I guess what I was going to say is words like crazy or unstable may have medical meanings, but they also have common meanings in the way we talk. We would have a way of talking about our uncle who was tweeting at 3 a.m. about CNN or was calling himself a “very stable genius.” The way we would talk about him being sad or angry, we might say, “Oh, he’s acting kooky today.” Again, I’m not saying the media should do that, but I also don’t want to have a double standard for Trump because he’s behaving so erratically you tiptoe around what would otherwise be obvious, which is you describe how this guy is acting.
It’s a little bit like the discussion that went on a couple of months ago about whether traditional news organizations should use the word lie to describe Trump’s statements, because this was a bridge that had to be crossed one way or the other. It was a term that they were reluctant to use. Eventually the Times did use it in a headline, I think on Page 1 or certainly on a story on Page 1. You don’t see it all the time, but it’s the same kind of discussion. When you talk about lying, it goes to intent. Does the person know that what he is saying is wrong? While this question about mental stability is what we’re talking about here, it’s not exactly the same thing, but it’s also fraught. It’s not just like saying, “Well, he seemed flustered,” or something like that. It’s a much more serious kind of issue.

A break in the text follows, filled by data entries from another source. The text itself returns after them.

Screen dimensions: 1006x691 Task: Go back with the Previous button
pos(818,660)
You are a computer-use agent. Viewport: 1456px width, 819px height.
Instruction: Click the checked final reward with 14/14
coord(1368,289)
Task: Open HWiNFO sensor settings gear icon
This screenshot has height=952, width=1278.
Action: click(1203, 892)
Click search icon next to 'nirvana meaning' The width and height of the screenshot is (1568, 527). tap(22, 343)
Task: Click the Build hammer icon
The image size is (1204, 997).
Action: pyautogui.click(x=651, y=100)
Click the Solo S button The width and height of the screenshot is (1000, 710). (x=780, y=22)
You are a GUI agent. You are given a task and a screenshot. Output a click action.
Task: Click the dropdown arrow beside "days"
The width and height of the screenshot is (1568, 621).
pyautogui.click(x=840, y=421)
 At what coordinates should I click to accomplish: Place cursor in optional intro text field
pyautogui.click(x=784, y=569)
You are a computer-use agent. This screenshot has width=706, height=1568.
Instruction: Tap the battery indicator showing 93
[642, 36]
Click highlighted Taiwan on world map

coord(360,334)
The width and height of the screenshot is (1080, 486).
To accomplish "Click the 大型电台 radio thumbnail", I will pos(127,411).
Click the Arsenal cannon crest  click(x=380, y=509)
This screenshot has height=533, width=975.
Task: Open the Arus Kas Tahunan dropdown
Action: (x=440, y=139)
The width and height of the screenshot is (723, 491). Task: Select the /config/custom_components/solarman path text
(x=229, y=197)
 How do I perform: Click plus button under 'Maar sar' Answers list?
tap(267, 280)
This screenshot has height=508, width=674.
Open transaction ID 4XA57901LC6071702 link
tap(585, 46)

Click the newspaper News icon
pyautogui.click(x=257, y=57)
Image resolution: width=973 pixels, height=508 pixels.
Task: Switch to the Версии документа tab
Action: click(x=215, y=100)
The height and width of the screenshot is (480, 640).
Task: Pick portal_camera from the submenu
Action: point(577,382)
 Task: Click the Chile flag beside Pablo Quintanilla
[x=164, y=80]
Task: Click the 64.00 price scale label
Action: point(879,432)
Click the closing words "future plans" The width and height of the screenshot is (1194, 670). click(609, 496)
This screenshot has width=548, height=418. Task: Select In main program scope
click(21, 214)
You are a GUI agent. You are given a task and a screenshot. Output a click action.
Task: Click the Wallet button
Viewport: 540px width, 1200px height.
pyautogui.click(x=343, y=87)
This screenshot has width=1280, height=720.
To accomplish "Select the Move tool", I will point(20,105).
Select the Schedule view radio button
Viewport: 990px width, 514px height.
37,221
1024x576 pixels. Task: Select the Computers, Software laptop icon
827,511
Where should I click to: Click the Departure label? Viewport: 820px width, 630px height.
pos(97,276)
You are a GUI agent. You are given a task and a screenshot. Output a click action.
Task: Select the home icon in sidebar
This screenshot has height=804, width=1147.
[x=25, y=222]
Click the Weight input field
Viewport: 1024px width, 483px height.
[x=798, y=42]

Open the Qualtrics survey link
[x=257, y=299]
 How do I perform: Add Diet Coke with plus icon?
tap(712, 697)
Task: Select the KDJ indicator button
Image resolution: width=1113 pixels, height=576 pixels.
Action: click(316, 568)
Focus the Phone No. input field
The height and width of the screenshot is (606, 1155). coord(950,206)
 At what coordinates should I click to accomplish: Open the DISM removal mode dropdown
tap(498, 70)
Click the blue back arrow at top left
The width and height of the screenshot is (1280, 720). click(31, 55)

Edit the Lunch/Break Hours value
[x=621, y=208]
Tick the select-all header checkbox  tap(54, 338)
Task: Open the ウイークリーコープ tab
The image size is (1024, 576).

I heard you say that you think the phrase paper of record doesn’t apply to the Times anymore. Why is it? Just because the media environment has changed so much? Because trust in the press is down?
Paper of record seems to suggest that anything that happens anywhere will be noted and recorded in this paper. If you look at the way the Times covers, for example, metropolitan New York news, that certainly isn’t the case. If you look at how it covers sports news, that certainly isn’t the case. It actually has moved away from being that kind of documenter of everything that happens in favor of enterprising reporting, investigative reporting, and original reporting—not just what happened, but how can we bring something to this that no one else has?
When do you think that change occurred?
It wasn’t overnight, but it’s happened in the digital era. For one thing, there’s a lot more day-to-day, moment-to-moment competition for attention. If you’re going to survive, you better not just be giving the box scores but rather doing some sort of big, fresh enterprising reporting on something. I do think it’s unfortunate that local reporting by some of the big news organizations has fallen off, especially since local reporting is really troubled right now and really under siege, not only in the big metropolitan areas but all over the country. It’s a really big worry.
That would be my biggest complement and critique of the Times, and a lot of the newspapers now, is that the quality level between the big investigative 4,000-word front-page stories, which are more frequent and frequently fantastic (I mean fantastic in a positive sense, not unbelievable), and the more daily stuff—“We’re going to cover all these local news; we’re going to cover basic things that happened in 800 words; we’re going to give a good summary of every major book that comes out,” et cetera—seems to have fallen of a little bit in quality.
I do think it’s a business decision that says we really need to provide something that only we can do and that distinguishes us. If you’re headed to every municipal meeting, that isn’t the kind of work that’s going to distinguish a big newspaper.